Hydraulic fracturing pumping data is recorded and mapped in the field at one-second intervals. The designation of the stage start and end time is very important because these boundaries govern summary calculations, such as pressure, rate, and concentrations. Manual selection of staging flags is often very time consuming and prone to inaccuracies due to the lack of uniform selection and interpretation methods across the industry. The purpose of this study is to demonstrate the automation process to identify accurate and consistent stage start and end times in a high-frequency treating plot using machine learning algorithms.
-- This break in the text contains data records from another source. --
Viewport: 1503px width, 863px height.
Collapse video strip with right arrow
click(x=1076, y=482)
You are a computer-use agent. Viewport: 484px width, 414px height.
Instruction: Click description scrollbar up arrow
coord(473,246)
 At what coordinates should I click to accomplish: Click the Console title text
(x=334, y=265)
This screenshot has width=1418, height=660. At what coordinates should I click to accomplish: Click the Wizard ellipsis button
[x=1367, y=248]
This study is based on the analysis of metered high-frequency treatment data coupled with supervised machine learning algorithms. The pumping dataset includes treating pressure, slurry rate, and clean volume for 179 stages, for a total of 1,530,445 rows of data per variable. Sixty-six percent of the data were used to train the model, eight percent were used to validate the model, and the remaining twenty-six percent were used to test it. Subject matter expertise, taking into account user-defined start/end time flags, was used to train the algorithm.
Pumping data behaves very differently than traditional time-series data such as weather, stock prices, or population growth. The features examined are not affected by time but by physical events, so the correlation or dependency between features can affect accurate pattern recognition. To allow the algorithm to run leaner, the dataset was pre-processed using loss functions, smoothing techniques, and the rate of change of the main data channels. To understand how data may impair the predictions and to evaluate different model performances, we tested two classification algorithms: logistic regression and support vector machine.
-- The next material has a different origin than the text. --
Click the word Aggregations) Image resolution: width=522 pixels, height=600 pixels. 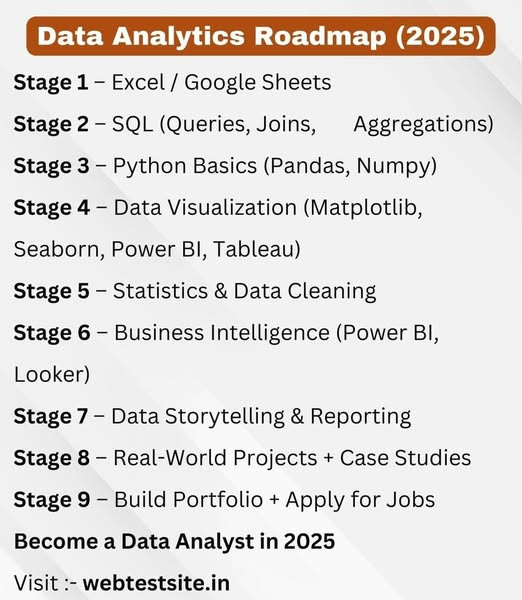click(x=424, y=124)
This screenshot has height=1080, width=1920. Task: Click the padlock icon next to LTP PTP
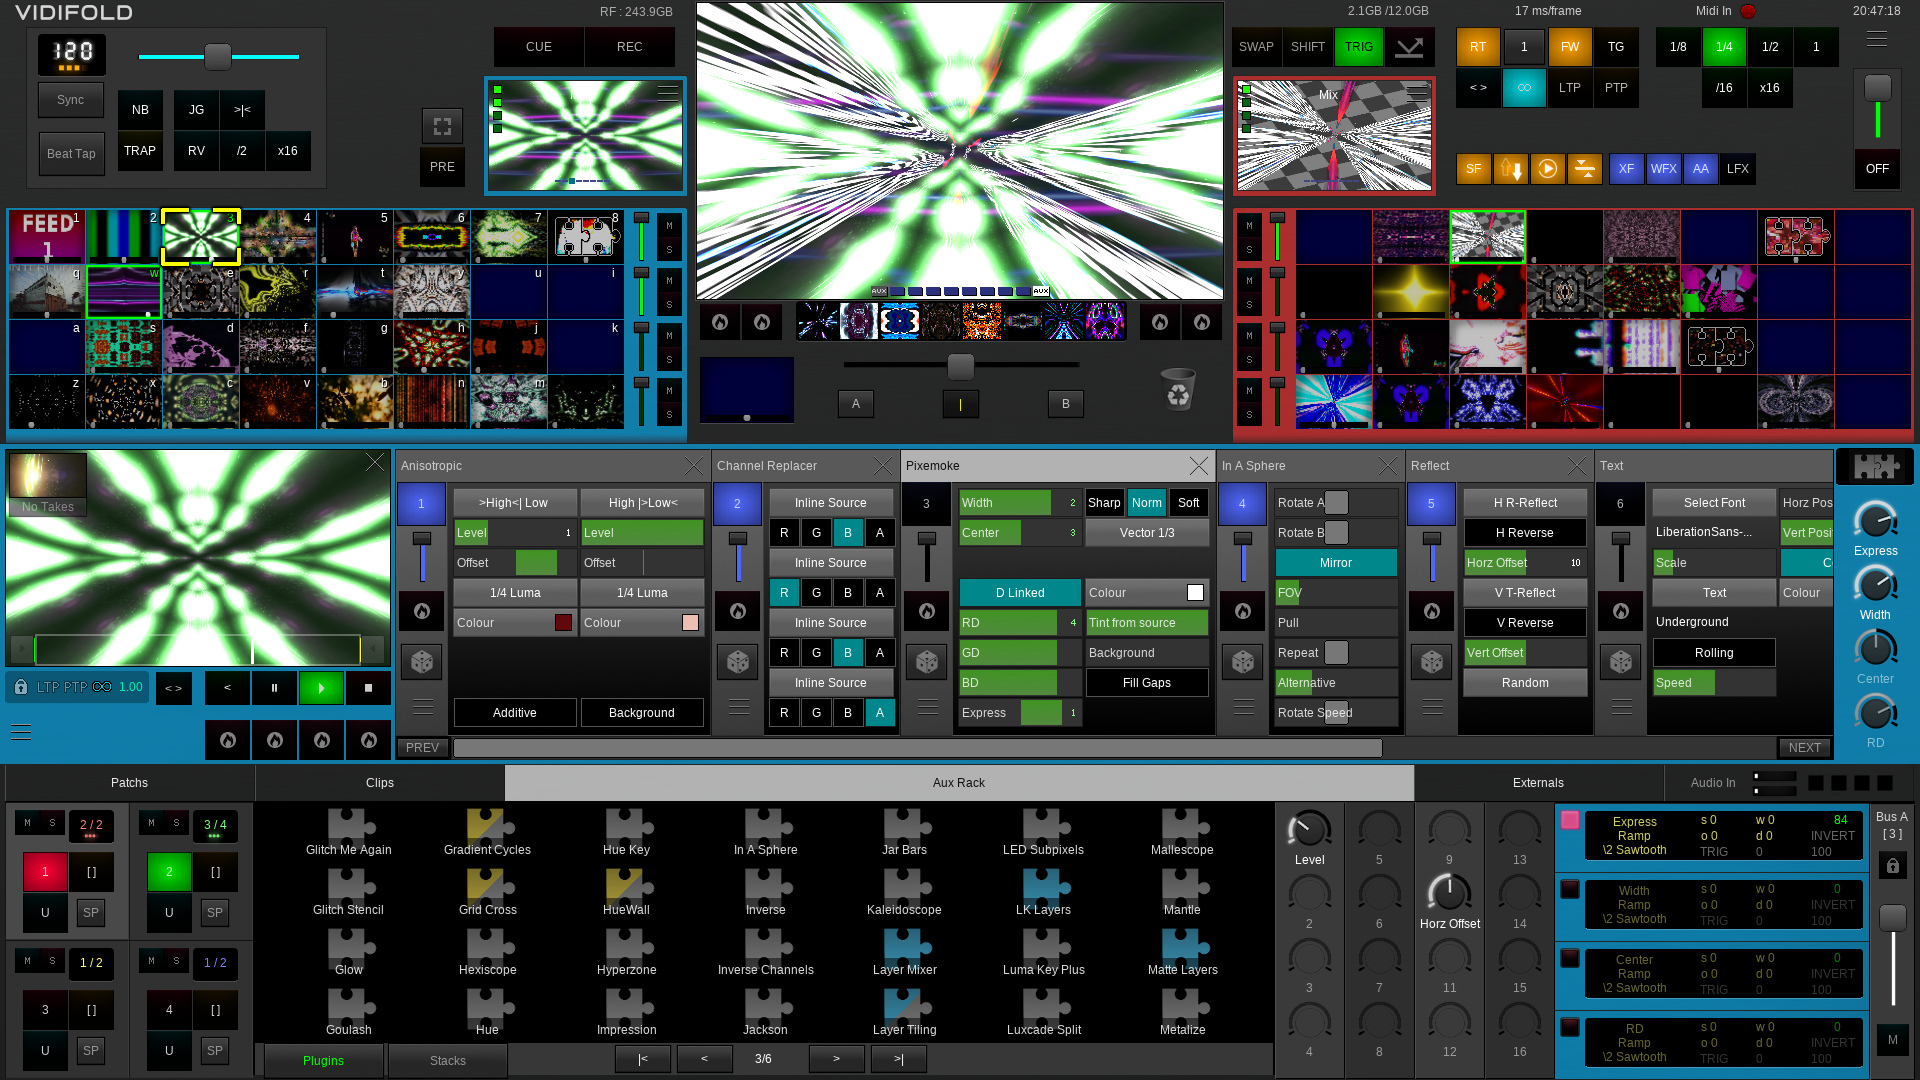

Classification techniques were used to generate an accurate suggestion of where the pumping of a hydraulic fracturing stage starts and ends in a high-frequency treating plot. Results show that flag predictions have a training and validation accuracy of approximately 90 percent using logistic regression algorithms. The predicted flags were within 10 seconds of the manual selected flag. A limitation of this method is that it requires periodic retraining with new field data to improve the prediction robustness and to maintain high accuracy.
Accurate start and end time selections make it not only viable to process large volumes of fracture treatment data but also reduce the time spent reviewing field data for quality control. Petroleum engineers need to continue their focus on optimizing their systems with the greatest possible efficiency. Leveraging common analytical methods combined with the large, structured datasets that are readily available provide impressive results without extensive programming knowledge.